J'ignorais depuis combien de temps j'étais là. Probablement une éternité. Quand je me perdais dans mes pensées, je ne voyais plus le temps passer. Et ma tête était remplie d'une tonne de chose. De choses auxquelles je ne voulais pas penser, mais c'était plus fort que moi.

Je levais mes mains vers mon visage et me frottais les yeux en soupirant. Il était temps que je rentre. Je me levais et me dirigeais vers la porte quand j'entendis un couinement. Je me tournais mais n'aperçus rien du tout. Probablement mon imagination qui me jouait des tours. Mais à peine pensais-je à ça qu'un autre couinement se fit entendre. Le son provenait de la forêt. Je fronçais les sourcils. Est-ce que je devais aller voir? La dernière fois, ça ne s'était pas super bien passé. Mais il fallait croire que je n'apprenais pas de mes erreurs puisque j'étais déjà en train de me diriger lentement vers l'orée de la forêt.

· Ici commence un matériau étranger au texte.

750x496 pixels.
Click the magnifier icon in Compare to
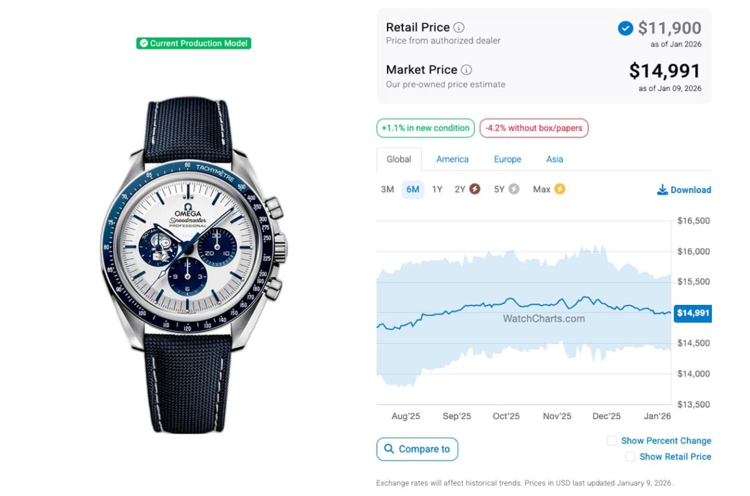(389, 449)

Une fois dépassés les premiers arbres, je cherchais des yeux la source de ce couinement, mais, encore une fois, n'aperçus rien. Je m'apprêtais à faire demi-tour quand je le vis. Le louveteau. Il était tapi dans les feuilles au sol, derrière un arbre. Je le foudroyais des yeux, même si visiblement ça ne lui faisait rien.

- Qu'est-ce que tu fiches ici? Chuchotais-je.

Son poil était encore plus sale que la dernière fois. On aurait dit qu'il s'était roulé dans la boue. Ce qui était probablement le cas. Est-ce que ses blessures étaient guérit? Et pourquoi est-ce que je m'en inquiétais? Je levais les yeux pour observer la forêt, à la recherche de mouvement entre les arbres.

- Tu devrais t'en aller, lui dis-je.

Il ne bougea pas.

- Tu sais, ce n'est que la deuxième fois qu'on se rencontre. Je ne suis pas encore prête à rencontrer tes parents.

Il ne bougea toujours pas.

- Aller va-t'en! Lui dis-je plus sévèrement en faisant des signes de la main.

Il pencha la tête sur le côté. Je soupirais, puis, compris ce qu'il attendait.

- Je n'ai rien à te donner, lui dis- je en lui montrant mes mains vides.

Il observa mes mains et poussa un couinement. Le même que j'avais entendu quelques minutes plus tôt. Ce traitre m'avait attiré dans la forêt. Je l'observais encore un instant sans qu'aucun de nous deux ne bouge, puis je jurais.

- Reste là, je reviens.

Je rentrais dans la maison et me rendis à la cuisine pour prendre un bâtonnet de bœuf séché. Avant de ressortir, je vis que Lucie s'était endormie sur le fauteuil. Je posais doucement une couverture sur elle et éteignis la télévision.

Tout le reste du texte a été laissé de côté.